→ Data in this exercise
==========
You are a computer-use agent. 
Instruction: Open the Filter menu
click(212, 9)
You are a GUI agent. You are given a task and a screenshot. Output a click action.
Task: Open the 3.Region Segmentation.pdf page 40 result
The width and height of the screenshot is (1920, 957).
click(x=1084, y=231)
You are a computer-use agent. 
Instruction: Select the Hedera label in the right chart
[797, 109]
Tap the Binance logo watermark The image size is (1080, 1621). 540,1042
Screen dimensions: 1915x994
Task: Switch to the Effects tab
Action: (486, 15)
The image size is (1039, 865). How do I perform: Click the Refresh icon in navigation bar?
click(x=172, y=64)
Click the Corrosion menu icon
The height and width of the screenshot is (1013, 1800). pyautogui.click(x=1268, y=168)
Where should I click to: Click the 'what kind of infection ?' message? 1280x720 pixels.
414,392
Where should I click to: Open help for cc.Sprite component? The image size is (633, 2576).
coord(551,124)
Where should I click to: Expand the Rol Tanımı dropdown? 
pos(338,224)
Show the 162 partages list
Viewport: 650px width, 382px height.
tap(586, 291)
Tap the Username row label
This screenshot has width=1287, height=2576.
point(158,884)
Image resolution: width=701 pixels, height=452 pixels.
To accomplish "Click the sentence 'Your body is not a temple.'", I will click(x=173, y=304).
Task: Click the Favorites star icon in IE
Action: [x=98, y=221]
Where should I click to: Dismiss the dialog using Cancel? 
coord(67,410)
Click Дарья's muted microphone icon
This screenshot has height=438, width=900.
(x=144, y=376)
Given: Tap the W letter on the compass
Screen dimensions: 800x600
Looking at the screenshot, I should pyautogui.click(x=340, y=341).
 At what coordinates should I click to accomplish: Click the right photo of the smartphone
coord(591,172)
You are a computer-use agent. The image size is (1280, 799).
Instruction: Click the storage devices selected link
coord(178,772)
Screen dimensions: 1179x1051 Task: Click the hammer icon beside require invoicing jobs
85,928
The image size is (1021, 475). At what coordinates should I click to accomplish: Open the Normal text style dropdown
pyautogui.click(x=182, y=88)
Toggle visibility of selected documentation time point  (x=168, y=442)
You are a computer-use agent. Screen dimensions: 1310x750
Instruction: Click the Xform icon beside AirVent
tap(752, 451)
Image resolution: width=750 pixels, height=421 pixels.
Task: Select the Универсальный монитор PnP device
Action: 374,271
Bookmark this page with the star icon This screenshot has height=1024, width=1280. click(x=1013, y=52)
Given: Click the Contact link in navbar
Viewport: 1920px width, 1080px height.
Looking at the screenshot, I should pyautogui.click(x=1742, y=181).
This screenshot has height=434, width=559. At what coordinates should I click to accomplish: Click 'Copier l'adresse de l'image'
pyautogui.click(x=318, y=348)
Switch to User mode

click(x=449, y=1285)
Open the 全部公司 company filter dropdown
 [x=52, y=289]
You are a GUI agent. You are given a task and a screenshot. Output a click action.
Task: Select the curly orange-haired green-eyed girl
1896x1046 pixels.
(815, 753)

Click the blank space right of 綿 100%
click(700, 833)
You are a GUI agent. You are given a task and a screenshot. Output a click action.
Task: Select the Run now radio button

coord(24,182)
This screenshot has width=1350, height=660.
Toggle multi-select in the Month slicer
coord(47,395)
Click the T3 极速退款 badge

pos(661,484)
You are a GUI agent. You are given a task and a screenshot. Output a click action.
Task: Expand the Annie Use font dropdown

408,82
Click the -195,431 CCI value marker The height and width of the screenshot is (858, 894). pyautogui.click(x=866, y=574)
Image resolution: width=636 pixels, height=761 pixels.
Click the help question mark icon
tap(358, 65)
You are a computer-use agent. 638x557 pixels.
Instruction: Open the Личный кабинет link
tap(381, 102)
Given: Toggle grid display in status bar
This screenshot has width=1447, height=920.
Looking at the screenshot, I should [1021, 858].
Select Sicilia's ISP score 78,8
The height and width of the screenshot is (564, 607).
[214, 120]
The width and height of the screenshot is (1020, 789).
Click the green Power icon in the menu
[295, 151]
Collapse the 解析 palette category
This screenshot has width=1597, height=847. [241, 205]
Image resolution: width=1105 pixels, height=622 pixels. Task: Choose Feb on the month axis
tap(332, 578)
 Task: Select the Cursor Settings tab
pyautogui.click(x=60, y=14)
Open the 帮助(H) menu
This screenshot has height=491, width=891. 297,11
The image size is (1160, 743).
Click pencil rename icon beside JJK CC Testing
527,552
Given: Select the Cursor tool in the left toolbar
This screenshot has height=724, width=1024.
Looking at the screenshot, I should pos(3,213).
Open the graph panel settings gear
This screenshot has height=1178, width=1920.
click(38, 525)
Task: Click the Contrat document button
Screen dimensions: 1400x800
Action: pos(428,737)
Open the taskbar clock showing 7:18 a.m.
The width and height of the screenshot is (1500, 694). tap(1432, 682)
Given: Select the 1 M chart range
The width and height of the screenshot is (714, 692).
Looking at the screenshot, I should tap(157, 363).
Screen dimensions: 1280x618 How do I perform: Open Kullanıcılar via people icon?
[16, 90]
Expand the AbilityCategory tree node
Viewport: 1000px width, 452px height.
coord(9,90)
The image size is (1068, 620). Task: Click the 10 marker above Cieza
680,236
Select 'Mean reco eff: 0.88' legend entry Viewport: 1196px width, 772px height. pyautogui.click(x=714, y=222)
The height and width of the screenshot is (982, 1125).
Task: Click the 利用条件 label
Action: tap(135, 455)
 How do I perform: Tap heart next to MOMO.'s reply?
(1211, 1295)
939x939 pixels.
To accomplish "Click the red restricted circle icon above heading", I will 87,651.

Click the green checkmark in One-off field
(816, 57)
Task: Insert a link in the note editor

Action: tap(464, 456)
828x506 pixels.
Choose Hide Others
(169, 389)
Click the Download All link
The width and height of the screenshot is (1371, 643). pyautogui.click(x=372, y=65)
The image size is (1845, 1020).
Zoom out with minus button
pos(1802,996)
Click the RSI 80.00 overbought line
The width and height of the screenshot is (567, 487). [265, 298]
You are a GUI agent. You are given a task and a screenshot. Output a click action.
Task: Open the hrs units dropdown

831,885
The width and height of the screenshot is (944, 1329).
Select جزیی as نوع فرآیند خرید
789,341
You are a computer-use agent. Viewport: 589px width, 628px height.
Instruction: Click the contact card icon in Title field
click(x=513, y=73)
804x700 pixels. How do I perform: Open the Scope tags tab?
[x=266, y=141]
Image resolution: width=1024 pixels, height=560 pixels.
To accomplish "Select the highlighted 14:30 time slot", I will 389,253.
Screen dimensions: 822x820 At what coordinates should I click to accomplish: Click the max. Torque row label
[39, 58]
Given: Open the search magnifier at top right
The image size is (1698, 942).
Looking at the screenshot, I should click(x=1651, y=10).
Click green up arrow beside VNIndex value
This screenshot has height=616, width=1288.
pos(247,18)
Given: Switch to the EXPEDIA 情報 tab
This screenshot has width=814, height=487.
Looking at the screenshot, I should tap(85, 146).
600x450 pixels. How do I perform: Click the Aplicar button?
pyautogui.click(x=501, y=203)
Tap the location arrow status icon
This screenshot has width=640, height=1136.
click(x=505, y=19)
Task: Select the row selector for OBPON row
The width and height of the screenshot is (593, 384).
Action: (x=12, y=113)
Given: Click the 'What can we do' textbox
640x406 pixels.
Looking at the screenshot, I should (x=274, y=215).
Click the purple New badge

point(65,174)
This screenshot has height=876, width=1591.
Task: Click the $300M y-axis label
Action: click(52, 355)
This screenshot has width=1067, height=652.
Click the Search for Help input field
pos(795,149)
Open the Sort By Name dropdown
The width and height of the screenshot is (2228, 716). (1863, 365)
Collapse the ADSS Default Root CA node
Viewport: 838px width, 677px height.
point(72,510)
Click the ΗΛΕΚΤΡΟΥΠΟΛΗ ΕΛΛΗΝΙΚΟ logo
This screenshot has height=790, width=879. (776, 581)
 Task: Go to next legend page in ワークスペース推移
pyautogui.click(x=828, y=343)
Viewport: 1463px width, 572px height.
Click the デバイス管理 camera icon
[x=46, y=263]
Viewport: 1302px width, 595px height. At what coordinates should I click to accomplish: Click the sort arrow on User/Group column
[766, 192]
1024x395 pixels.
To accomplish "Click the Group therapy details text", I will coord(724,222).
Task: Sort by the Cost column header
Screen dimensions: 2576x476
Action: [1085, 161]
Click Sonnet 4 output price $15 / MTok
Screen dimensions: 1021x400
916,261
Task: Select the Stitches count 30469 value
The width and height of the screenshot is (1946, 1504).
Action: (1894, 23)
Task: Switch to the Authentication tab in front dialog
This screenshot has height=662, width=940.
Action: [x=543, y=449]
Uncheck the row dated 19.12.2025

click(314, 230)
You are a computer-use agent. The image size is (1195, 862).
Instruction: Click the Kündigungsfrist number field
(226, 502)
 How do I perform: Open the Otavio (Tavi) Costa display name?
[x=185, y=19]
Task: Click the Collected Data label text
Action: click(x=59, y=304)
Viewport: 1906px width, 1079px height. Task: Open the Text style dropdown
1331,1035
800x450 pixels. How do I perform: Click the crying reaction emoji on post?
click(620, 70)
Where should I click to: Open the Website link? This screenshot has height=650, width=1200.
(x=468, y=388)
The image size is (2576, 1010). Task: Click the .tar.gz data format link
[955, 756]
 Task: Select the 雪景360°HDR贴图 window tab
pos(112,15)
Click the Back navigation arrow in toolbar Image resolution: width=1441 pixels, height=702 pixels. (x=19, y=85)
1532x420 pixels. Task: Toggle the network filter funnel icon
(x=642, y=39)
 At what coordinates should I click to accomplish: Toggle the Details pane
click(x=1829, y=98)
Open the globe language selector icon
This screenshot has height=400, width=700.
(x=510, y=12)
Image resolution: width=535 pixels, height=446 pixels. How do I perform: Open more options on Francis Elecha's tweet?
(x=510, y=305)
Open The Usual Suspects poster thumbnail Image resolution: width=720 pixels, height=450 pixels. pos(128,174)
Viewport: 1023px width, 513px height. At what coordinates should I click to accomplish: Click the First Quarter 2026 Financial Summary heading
==========
→ Activity
Reprint exactly the lines above that start at the one with "Click the ΗΛΕΚΤΡΟΥΠΟΛΗ ΕΛΛΗΝΙΚΟ logo" and end at the one with "Task: Sort by the Cost column header", keeping both and adding none.

→ Completed task
Click the ΗΛΕΚΤΡΟΥΠΟΛΗ ΕΛΛΗΝΙΚΟ logo
This screenshot has height=790, width=879. (776, 581)
 Task: Go to next legend page in ワークスペース推移
pyautogui.click(x=828, y=343)
Viewport: 1463px width, 572px height.
Click the デバイス管理 camera icon
[x=46, y=263]
Viewport: 1302px width, 595px height. At what coordinates should I click to accomplish: Click the sort arrow on User/Group column
[766, 192]
1024x395 pixels.
To accomplish "Click the Group therapy details text", I will coord(724,222).
Task: Sort by the Cost column header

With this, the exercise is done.